Mr Pacey worked for Caterpillar Logistics Services UK (Caterpillar)  and he suffered a back injury whilst at work in November 2009. Caterpillar's insurers didn't believe the extent of Pacey's injuries and set him up to be covertly filmed. He was subsequently filmed clearing ice from his car, driving the car, carrying shopping and walking his dog. When he returned to work in January 2010, he was accused of gross misconduct for falsely claiming sick pay.

Pacey's response was that his GP had advised him to take light exercise. A GPs letter confirmed this. Caterpillar then wrote to the GP, noting what Pacey was doing in the film (but not showing the GP the film), and asked whether it was consistent with Pacey's injuries.
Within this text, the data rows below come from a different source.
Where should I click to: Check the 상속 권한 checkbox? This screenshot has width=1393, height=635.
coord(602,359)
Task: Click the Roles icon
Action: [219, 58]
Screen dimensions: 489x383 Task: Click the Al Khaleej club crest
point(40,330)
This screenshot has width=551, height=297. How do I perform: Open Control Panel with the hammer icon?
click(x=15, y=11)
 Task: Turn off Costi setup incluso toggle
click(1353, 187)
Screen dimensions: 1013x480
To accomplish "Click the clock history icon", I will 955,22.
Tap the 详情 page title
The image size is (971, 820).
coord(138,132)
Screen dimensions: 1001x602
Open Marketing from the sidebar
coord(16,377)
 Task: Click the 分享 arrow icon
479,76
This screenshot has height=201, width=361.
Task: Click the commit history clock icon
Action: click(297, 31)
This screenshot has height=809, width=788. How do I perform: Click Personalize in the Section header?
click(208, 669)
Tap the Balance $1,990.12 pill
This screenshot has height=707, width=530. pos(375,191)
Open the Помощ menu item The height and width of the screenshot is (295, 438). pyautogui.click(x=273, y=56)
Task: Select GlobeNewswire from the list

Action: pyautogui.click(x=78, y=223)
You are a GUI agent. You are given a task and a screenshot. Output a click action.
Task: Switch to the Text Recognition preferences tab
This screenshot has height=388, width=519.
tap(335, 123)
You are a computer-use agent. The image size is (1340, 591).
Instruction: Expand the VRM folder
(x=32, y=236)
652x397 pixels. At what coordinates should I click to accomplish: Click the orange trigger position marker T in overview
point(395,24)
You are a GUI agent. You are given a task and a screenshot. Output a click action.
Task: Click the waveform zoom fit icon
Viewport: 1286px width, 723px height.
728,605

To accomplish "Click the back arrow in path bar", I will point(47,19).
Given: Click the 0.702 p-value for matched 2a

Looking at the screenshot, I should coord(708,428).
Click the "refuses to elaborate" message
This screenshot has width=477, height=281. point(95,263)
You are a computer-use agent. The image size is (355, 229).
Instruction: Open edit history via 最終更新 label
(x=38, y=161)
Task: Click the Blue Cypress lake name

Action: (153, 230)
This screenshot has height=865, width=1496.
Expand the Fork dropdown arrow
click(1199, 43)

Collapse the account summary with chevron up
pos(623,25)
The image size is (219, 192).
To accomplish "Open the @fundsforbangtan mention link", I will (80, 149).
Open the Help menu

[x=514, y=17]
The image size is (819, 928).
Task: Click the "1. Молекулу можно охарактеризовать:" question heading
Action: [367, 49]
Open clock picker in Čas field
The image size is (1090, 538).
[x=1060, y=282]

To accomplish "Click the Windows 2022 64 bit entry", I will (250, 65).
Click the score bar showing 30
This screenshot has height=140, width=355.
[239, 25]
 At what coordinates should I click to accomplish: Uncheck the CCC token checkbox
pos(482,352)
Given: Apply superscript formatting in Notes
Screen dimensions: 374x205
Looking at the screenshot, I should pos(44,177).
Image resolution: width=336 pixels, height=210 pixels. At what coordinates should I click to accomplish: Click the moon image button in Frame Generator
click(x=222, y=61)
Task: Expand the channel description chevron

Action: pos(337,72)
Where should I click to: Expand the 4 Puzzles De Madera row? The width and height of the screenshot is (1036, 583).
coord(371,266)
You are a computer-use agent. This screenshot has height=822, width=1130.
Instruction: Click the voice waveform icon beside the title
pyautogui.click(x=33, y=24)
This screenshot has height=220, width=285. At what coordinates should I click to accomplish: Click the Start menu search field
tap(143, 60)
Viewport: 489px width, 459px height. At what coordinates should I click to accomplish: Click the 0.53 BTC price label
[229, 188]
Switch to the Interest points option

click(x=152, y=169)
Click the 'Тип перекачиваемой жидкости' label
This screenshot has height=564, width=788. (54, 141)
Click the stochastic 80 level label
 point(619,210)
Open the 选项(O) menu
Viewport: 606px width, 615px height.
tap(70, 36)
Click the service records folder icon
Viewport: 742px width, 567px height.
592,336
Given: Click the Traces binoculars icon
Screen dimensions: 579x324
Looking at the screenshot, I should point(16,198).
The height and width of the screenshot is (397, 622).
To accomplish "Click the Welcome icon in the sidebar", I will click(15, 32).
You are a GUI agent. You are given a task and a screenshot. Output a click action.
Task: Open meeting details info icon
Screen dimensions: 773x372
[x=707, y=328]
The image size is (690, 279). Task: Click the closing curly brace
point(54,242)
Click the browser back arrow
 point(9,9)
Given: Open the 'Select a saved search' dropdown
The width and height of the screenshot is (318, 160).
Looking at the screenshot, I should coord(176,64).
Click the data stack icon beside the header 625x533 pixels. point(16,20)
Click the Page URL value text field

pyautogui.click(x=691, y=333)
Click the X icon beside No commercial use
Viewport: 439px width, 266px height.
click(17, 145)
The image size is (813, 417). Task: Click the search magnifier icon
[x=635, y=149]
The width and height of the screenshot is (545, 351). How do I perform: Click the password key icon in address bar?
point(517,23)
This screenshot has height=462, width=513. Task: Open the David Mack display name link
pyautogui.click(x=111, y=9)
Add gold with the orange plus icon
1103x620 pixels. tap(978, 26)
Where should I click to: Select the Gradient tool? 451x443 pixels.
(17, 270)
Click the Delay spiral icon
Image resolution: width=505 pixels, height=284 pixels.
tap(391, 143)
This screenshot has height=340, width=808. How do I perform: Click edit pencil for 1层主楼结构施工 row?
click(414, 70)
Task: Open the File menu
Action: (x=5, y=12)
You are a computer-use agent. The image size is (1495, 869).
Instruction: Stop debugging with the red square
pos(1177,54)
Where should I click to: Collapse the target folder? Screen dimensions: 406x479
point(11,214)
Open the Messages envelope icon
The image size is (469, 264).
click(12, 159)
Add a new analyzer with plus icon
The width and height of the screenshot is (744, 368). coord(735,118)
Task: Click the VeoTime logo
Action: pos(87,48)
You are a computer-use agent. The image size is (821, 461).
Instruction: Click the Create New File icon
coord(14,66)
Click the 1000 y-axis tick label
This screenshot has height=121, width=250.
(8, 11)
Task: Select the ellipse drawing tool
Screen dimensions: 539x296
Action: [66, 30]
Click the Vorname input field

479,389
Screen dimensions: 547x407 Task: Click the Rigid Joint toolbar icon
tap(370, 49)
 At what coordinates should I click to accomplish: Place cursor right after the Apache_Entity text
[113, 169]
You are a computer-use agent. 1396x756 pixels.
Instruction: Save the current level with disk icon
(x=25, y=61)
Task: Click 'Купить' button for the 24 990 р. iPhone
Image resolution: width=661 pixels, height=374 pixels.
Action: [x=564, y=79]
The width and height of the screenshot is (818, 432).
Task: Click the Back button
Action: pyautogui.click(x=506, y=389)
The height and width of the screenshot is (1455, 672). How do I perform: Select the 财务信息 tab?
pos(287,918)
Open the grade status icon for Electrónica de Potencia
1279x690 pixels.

This again was mostly confirmed by the GP. Caterpillar then dismissed Pacey, suggesting that he was lying.

The Employment Tribunal found the dismissal unfair. It was "incomprehensible" that Caterpillar had not obtained medical evidence from its own occupational health doctor (who had said that Pacey was unable to work), or indeed any doctor at all. A lay person watching the video was not qualified to assess Pacey's injury.

It seems that Caterpillar had "cherry picked" the GP's answers, taking no account of comments that Pacey seemed genuinely in pain and he had never had reason to query his absences in the past. The employer's mistake cost it £49,715. An expensive lesson indeed.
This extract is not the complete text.